Серые её, с примесью небесной синевы глаза, сверкнули озорством.

- Только на кухне Майя Юрьевна Светлова великолепный шеф-повар. Хе-хе. Никаких командиров! Когда я готовлю, имеется только одна пчелиная королева, потому как кухня не терпит суеты! …И …и даже чья-нибудь красивая чёлка, кхм, не сумеет растопить моей непробиваемой суровости, вот я о чём. Впрочем, Алексей Кирович подтвердит, что готовить со мной легко. Главное, чтобы чайник всегда был горячим, - пожала плечами, стыдливо поправляя свою озорную футболочку. – Однако если времени не будет, всё в порядке. Я укрощу этот пирог сама.
…А про инженера Ивана напоминать не стала, а то ещё подумает капитан, будто бы она хочет заставить его ревновать. Иван же интерес к кулинарии выражал, ну дась, внезапный такой интересец.
Ага-ага!
Впрочем, Майя Юрьевна второго инженера Раздолбайло почти не знала, вполне возможно, он действительно очень любит кухню и дело здесь только в кулинарии. Ни в чём другом.
«Хоть бы это действительно оказалось так.»

...

Она влетела в свой кабинет на первой космической скорости, что называется: бледноватая, с пятнами румянца на веснушчатых щеках, запыхавшаяся пчела. Треснула по чайнику, быстро расставляя посуду для чаепития.
Всхлипнула в веселом смешке увидев обед. Агааа! И что это там такого интересного принёс Федор Михайлович?
Живенько схватила бутерброд, откусила огроменный кусок хлеба с сыром, подавилась, треснула себя по грудине пытаясь проглотить. «Твхвою мхаать, Свхветлова, акх-ха!!!». С горем пополам проглотила, откусила новый такой же огроменный кусок хлеба - голодна же! - и понеслась переодеваться.
Переоделась в строгую форму врача. Влетела в кабинет. Обнаружила что врачебная синяя блузка одета задом на перед, треснула себя по лбу и снова побежала в раздевалку. О да. Второй раз!
Растрепанная, разгоряченная, бледноватая, с ярко-красными пятнами румянца на щеках и подрагивающая от возбуждения. Ставшая слишком красивой сейчас, ага! ЧТО О НЕЙ ПОДУМАЕТ ИВАН? Что вот так она вот нервничала, прямо-таки изнывала пока его ждала!?

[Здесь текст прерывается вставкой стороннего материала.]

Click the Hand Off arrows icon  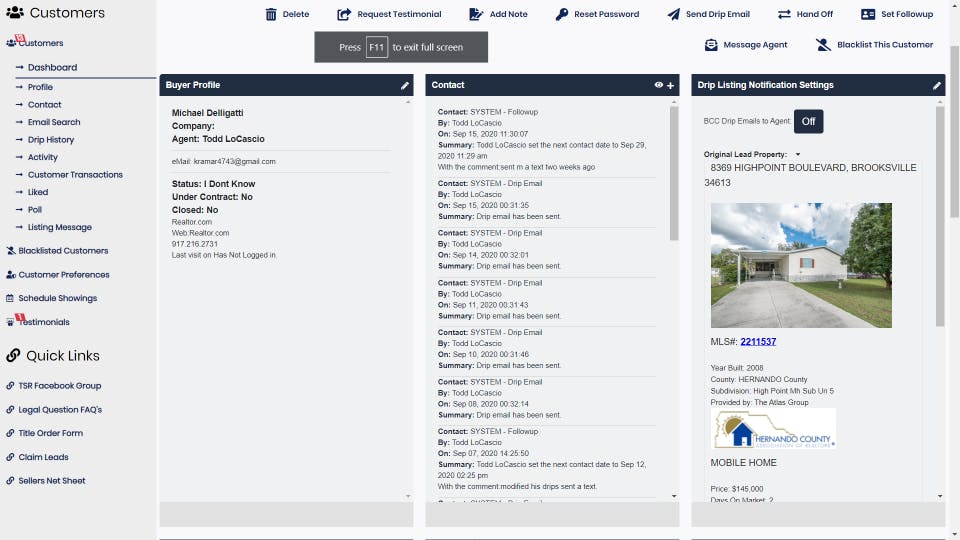784,14
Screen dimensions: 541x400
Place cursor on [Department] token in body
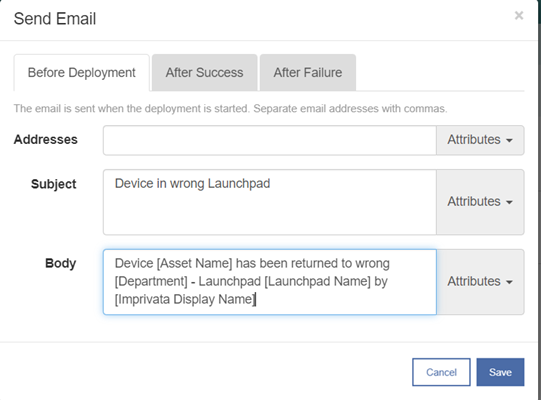(151, 281)
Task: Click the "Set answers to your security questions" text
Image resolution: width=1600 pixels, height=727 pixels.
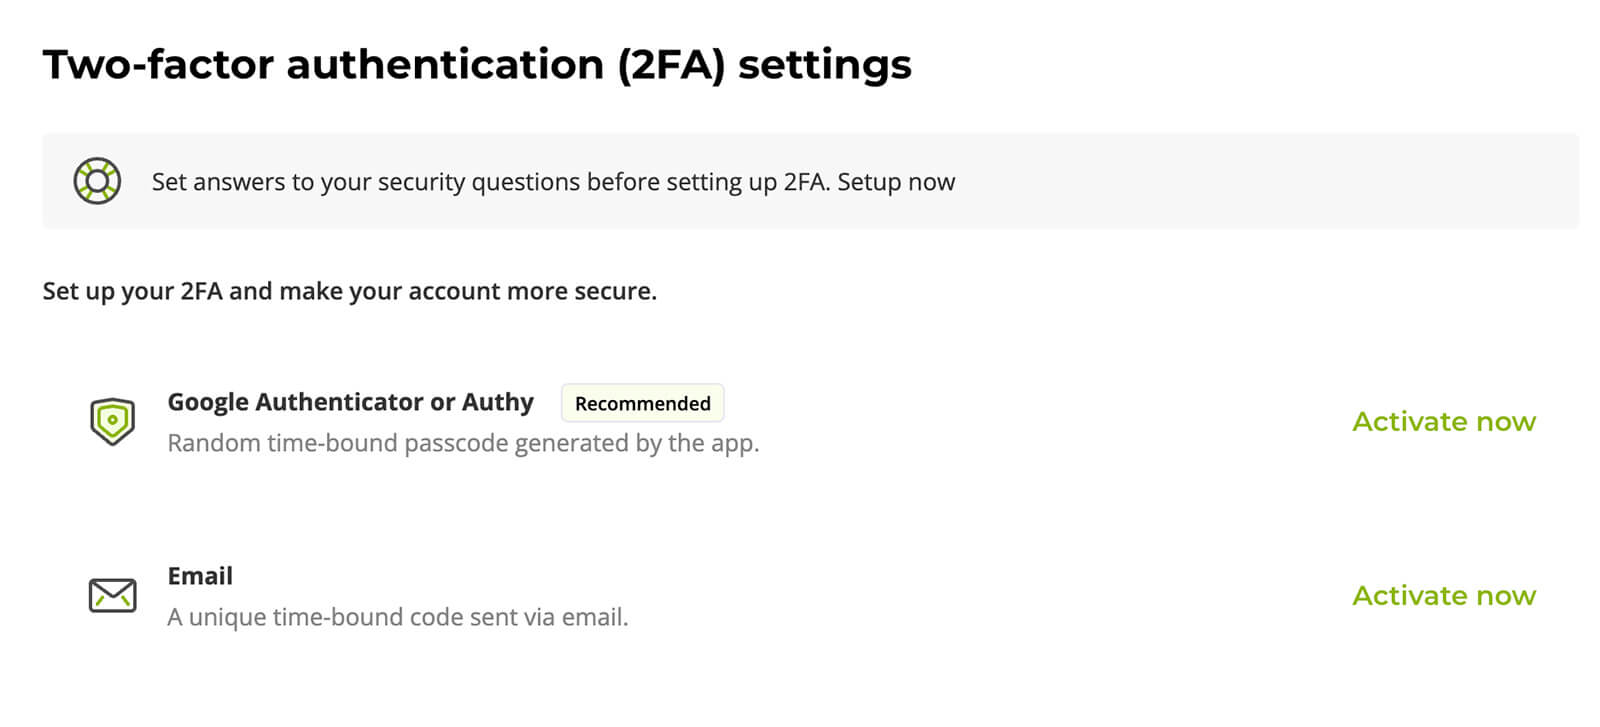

Снова сорвалась из кабинета, в который уже раз! Умылась ледяной водой, пригладила волосы, пытаясь восстановить своё прекрасное, великолепнисто-пчелиное хладнокровие. Собрала эту свободную гриву в строгий профессиональный хвост. Намазала ладони своей любимой дезинфицирующей жидкостью. Сбрызнулась прохладными духами. Царицей Савской уселась в своё достойное кресло и поняла что не может спокойно в нём усидеть – принялась барабанить пальцами по столу, слепо глядя в экран монитора.
Надо было заняться работой напустив на себя вид очень занятой, великолепнисто-льдистой Пчёлки. Вместо этого, сама не заметив как, Майя Юрьевна начала мерить свой стеклянный кабинет быстрыми шагами. Схватила планшет, пытаясь хоть как-то упорядочить сошедший с ума мир. Возбуждение же, сладость, тревога и ласковая, согревающая боль на душе! Боль - которая даёт наслаждение и одновременно выматывает нежнейшим палачом. Быстренько написала сообщение другану:
«Алёшка, вы про запись Эксперимента? Я считаю это будет правильно - его посмотреть. Ко мне сейчас придёт Иван, увидимся с вами вечером. Будет яблочный пирог! Вы сами, как? Порядке, Алексей Кирович?» - букву «в» строгая Майя Юрьевна всё ж упустила, и не заметила что назвала друга по имени.